If Muen’s work represents AI’s entry into personal well-being, Zhejiang Zhijia Information Technology Co. is betting on its role in the classroom. The company’s “AI+ Paperless” system replaces traditional teaching materials with digital platforms that connect teachers, students, and administrators in real time.
“Our framework — one cloud, four terminals — covers every part of the learning process,” said founder Shi Yinjie. Teachers use AI-assisted planning tools and automated grading to cut workload by half. Students learn on personalized e-ink tablets; parents can monitor progress through an app; administrators get data dashboards that track learning outcomes across campuses.
Zhijia’s systems have already been adopted in more than 20 schools across Ningbo, where educators say the technology has raised efficiency and student performance. “It’s not just paperless,” said one visiting teacher at the expo. “It’s a whole new rhythm for teaching.”
Chips, XR, and the Next Industrial Wave
But the clearest sign of Ningbo’s ambitions came not from education or healthcare, but from the high-stakes world of hardware.
At the Digital Economy Cooperation Conference — a major event during the Wuzhen Summit — 104 projects were signed, worth more than 100 billion yuan in total. Among them, two centered on Ningbo stood out: the GravityXR Project, a push into extended-reality (XR) technology, and the Zhejiang Pilot Free Trade Zone Oil and Gas Digital Chain Alliance, designed to modernize commodity trading.
Led by Ningbo Tongshang Fund and GravityXR, the Gravity Project develops chips and software for XR devices used by companies such as Meta and Goertek, and by researchers at Stanford and Harvard. Its 5-nanometer X100 chip — expected later this year — promises near-instant processing with latency under 10 milliseconds, using foveated rendering to reduce energy consumption and combat VR motion sickness.
A smaller VX100 chip for AI-powered smart glasses is also in development. With a 16-hour battery life and a lightweight design that resembles ordinary spectacles, it could signal a step toward mainstream, wearable AI.
“The signing of this project will help us expand R&D and accelerate commercialization,” said a GravityXR spokesperson. “We want to make intelligent, accessible XR part of daily life.”
Meanwhile, in Ningbo’s Beilun District, the Oil and Gas Digital Chain Alliance aims to bring transparency to a traditionally opaque market. Through blockchain-backed warehouse receipts and digital monitoring of logistics, it connects traders and suppliers in real time, allowing “cash and goods to clear together.”

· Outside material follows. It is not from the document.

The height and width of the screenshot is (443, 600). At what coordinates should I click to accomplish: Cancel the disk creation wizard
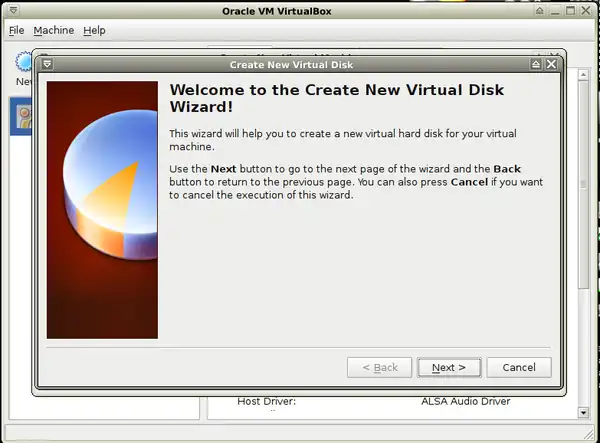[519, 367]
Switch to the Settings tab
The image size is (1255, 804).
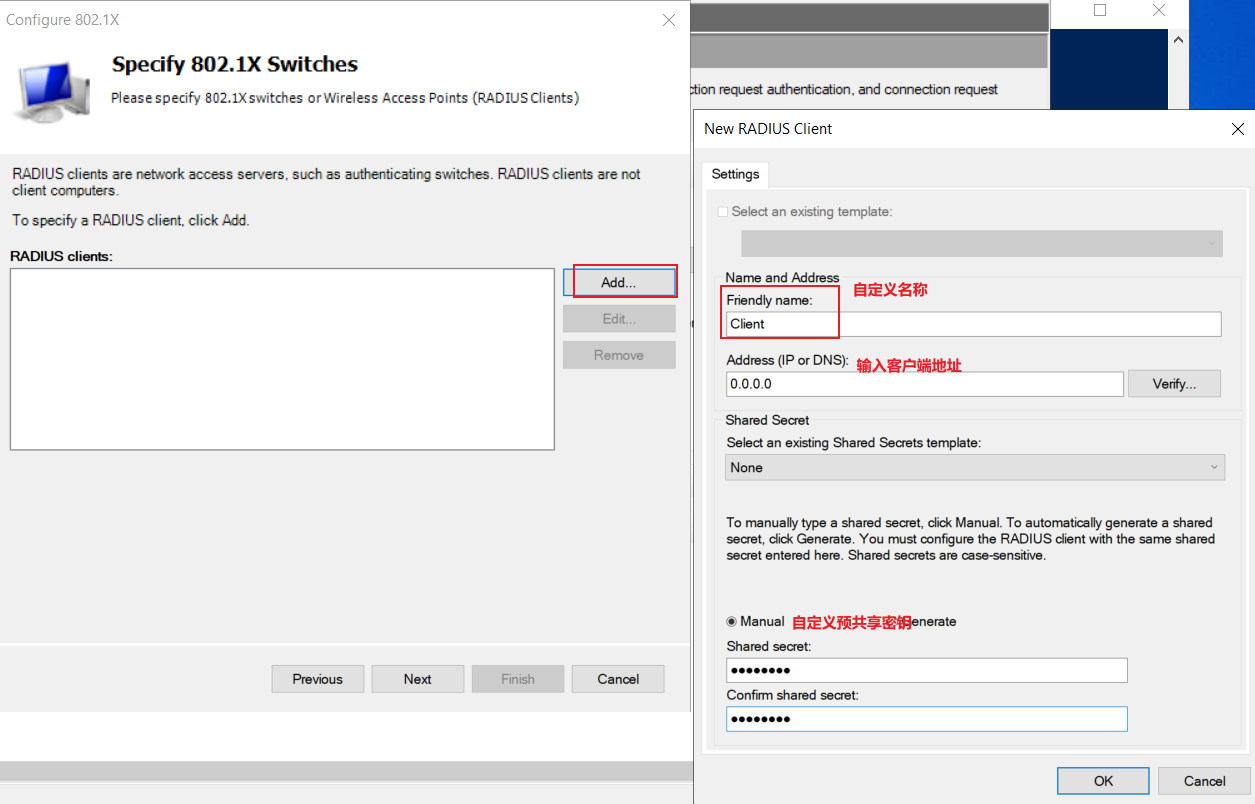(735, 174)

“Many firms still face the problem of ‘looking for goods,’” said a manager at Xilun Digital Chain Co., one of the alliance’s founding members. “With price and stock data integrated, risk goes down and trust goes up.” The group expects to facilitate more than 300 trades in its first year, with revenues exceeding 10 billion yuan.
From mental health scans to immersive computing, Ningbo’s presence at Wuzhen offered a snapshot of a city in transition — from a manufacturing powerhouse to an emerging hub of intelligent industry.
In a forum long dominated by the tech giants of Beijing and Shenzhen, the city’s delegation of 12 companies stood out less for size than for ambition. Their message was clear: China’s next chapter in artificial intelligence may well be written not only in research labs, but also in the factories and classrooms of coastal cities like Ningbo — where industry meets innovation, and where the digital future is already taking shape.